What are we doing back in Hampton Roads, twice in one week? Today, checking on the future of health care:
Amanda Rooker doesn’t pay for health insurance. Instead, she pays a monthly share to cover other people’s health bills.
It’s part of a medical bill sharing program called Medi-Share, which claims an exemption from federal health reform’s individual mandate. Under the exemption, members of healthcare sharing ministries — organizations where members share financial resources to pay one another’s medical costs — are not required to carry insurance by 2014 or face penalties, according to Medi-Share.
I was a member of a similar organization when I owned my first horse, as a way of refilling the pot if my appaloosa went hooves-up some day, a trick horses are too well known for. The group was 1,000 strong or so, and when anyone’s animal died, everyone paid $5 and the owner collected $5,000. It’s a crude form of insurance, as is Medi-Share, which works the same way. Rooker joined because she can’t afford to join her husband’s employer-provided plan. The photo with the article was instructive, with dad sitting at one end of the couch with the couple’s two little boys on his lap (safe on the insurance ship) and mom at the other end (paddling her tippy little canoe alongside).
But she’s cool with Medi-Save, because she’s now far more motivated to practice “self-care and natural remedies,” and has only had to submit one bill to the group.
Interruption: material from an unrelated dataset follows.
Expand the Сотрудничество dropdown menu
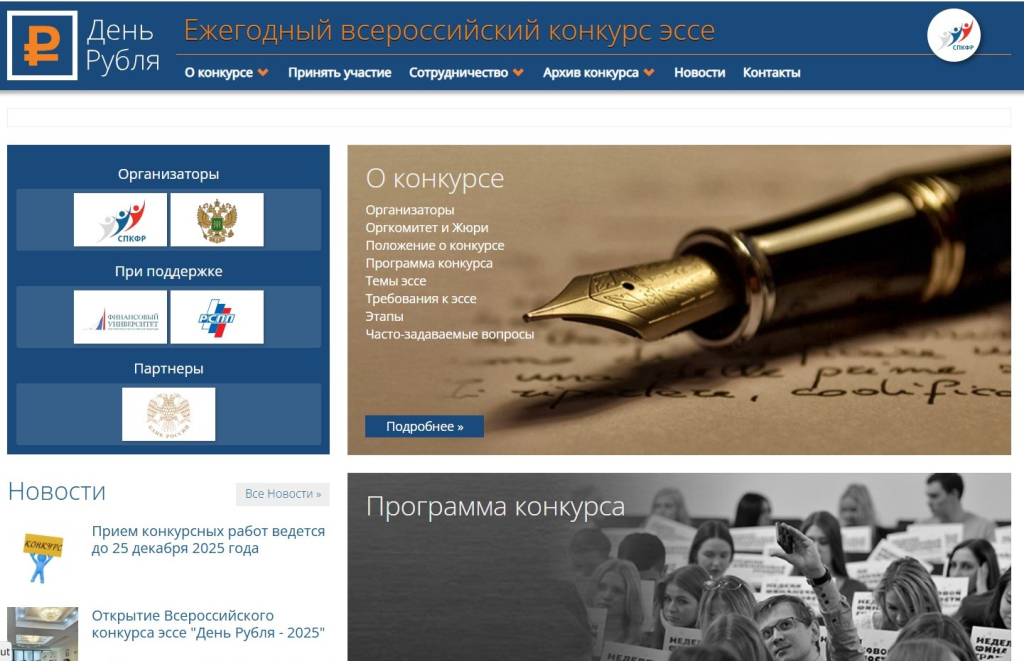1024x661 pixels. pyautogui.click(x=466, y=73)
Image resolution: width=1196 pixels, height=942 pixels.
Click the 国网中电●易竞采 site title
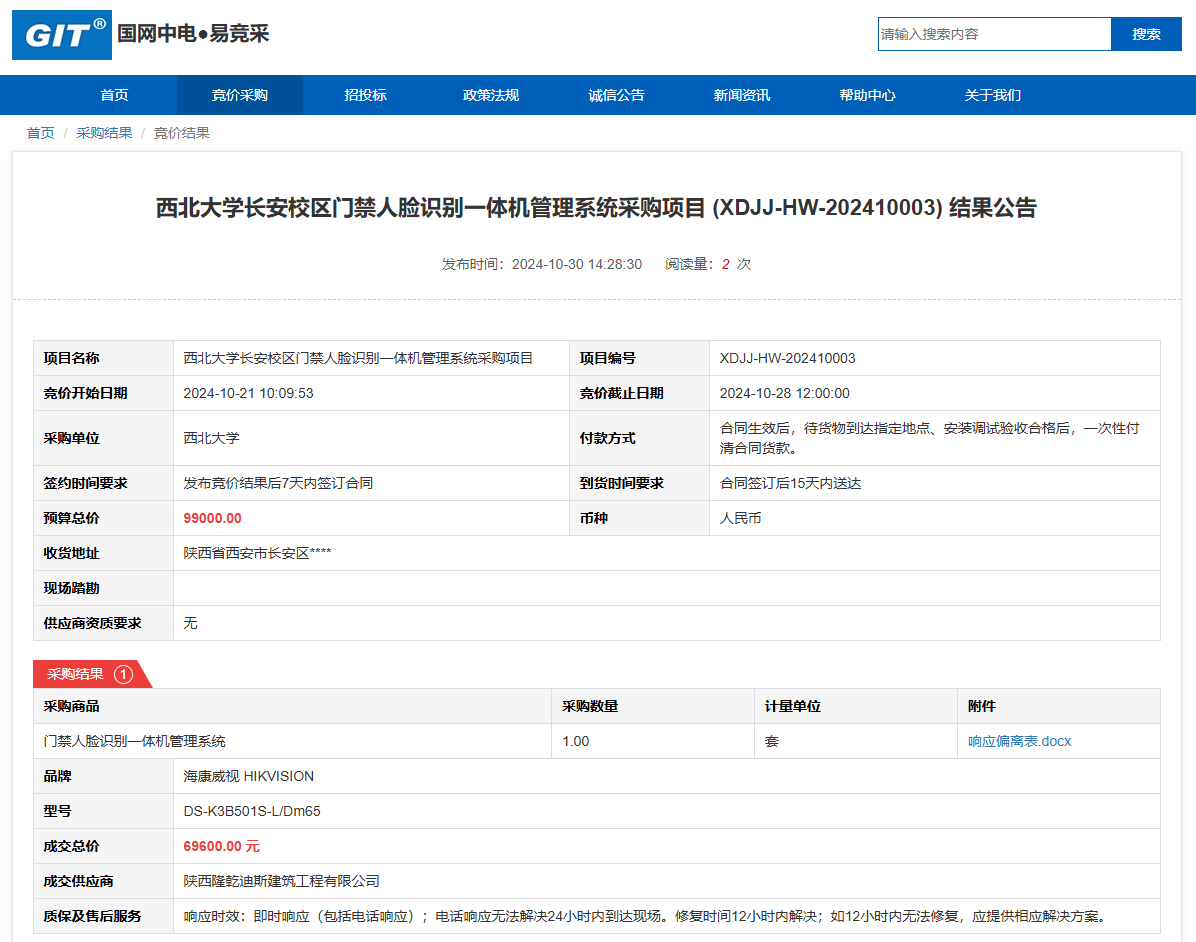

Of course, she’s also 35. Barring an unlucky accident, family history or other catastrophe, most people are in the best health of their lives at 35. Medi-Save is also overtly Christian, and has a few stipulations:
Members must sign a statement of faith professing faith in Jesus Christ and agree not to engage in sex outside of traditional Christian marriage, use tobacco or illegal drugs or abuse legal drugs or alcohol.
They also can’t use the service for birth control, abortions or boob jobs. And Rooker also acknowledges it’s not for everyone:
“I don’t think it would work well for people who have babies or small children who want to have their immunizations and well checks,” she added.
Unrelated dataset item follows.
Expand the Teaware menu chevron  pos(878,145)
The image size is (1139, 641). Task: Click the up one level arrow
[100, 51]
No, I guess not. In general, it sounds like it wouldn’t work very well for anyone other than an essentially healthy Christian married woman who doesn’t want new breasts. I wonder what the group assessment would be for, say, breast cancer. Story doesn’t say. Rooker thinks more people should look into groups like Medi-Save, because it’s such a good idea.
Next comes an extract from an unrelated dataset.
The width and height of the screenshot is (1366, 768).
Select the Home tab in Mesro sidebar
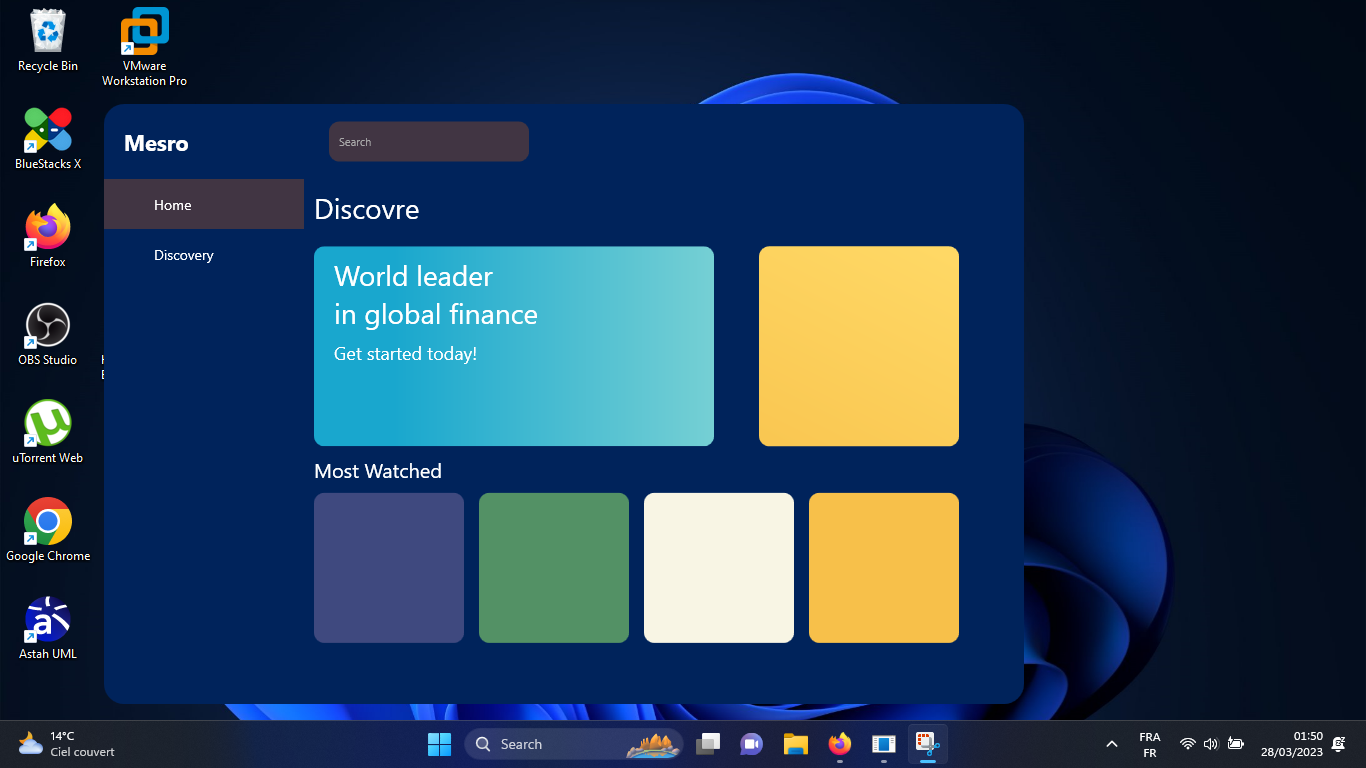172,204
Mark my words: As we divide into two countries, haves and have-nots, we’re going to see more of this sort of thing. I’m simultaneously heartened that at least someone is looking at an alternative to outrageously expensive health insurance and depressed that this is what it’s come to in the wealthiest nation in the world. I once had a boss who wore a large scar on his jawline, the result, he said, of having a childhood laceration repaired by a veterinarian. Which was all his parents could afford when he was young. I’ve actually read conservative commentators saying this is as it should be, that we should be prepared to handle most non-traumatic health-care at home, the way the early settlers did. I look forward to learning basic suturing and bone-setting skills at a for-profit do-it-yourself school, maybe part of the Halliburton family of companies. Or maybe my vet can show me a few tricks.
So, a little bloggage on a morning when the sun is late to work but winter is right behind:
Jay Rosen, speaking the dang truth about Andrew Breitbart, and why news organizations need to stop being so goddamn stupid.
Meet the people who will be keeping Jon Stewart in high cotton for the next few years.
I need an OID palate-cleanser…OK, here’s one: We have the world’s stupidest criminals.
No, wait, a real one, from Coozledad:
We were fortunate she never walked in on us during a waxing October moon, but she did crash our marijuana-enhanced viewing of Around the World in Eighty Days- a fairly long movie, which she stayed for- and talked ceaselessly throughout.
Her speech was a hybrid of Southern Virginia glottal vowels and a unique fetal-alcoholic disregard of consonants that made me wish David Niven would leap out of the screen and throttle her for murdering his tongue.
Coozledad, the universe is telling you something, and it’s this: WRITE A BOOK.
And with that, I’m going to the gym, and then I’m going to write something I want to write. Dunno what, yet. Just going to turn off the modem and see what comes up.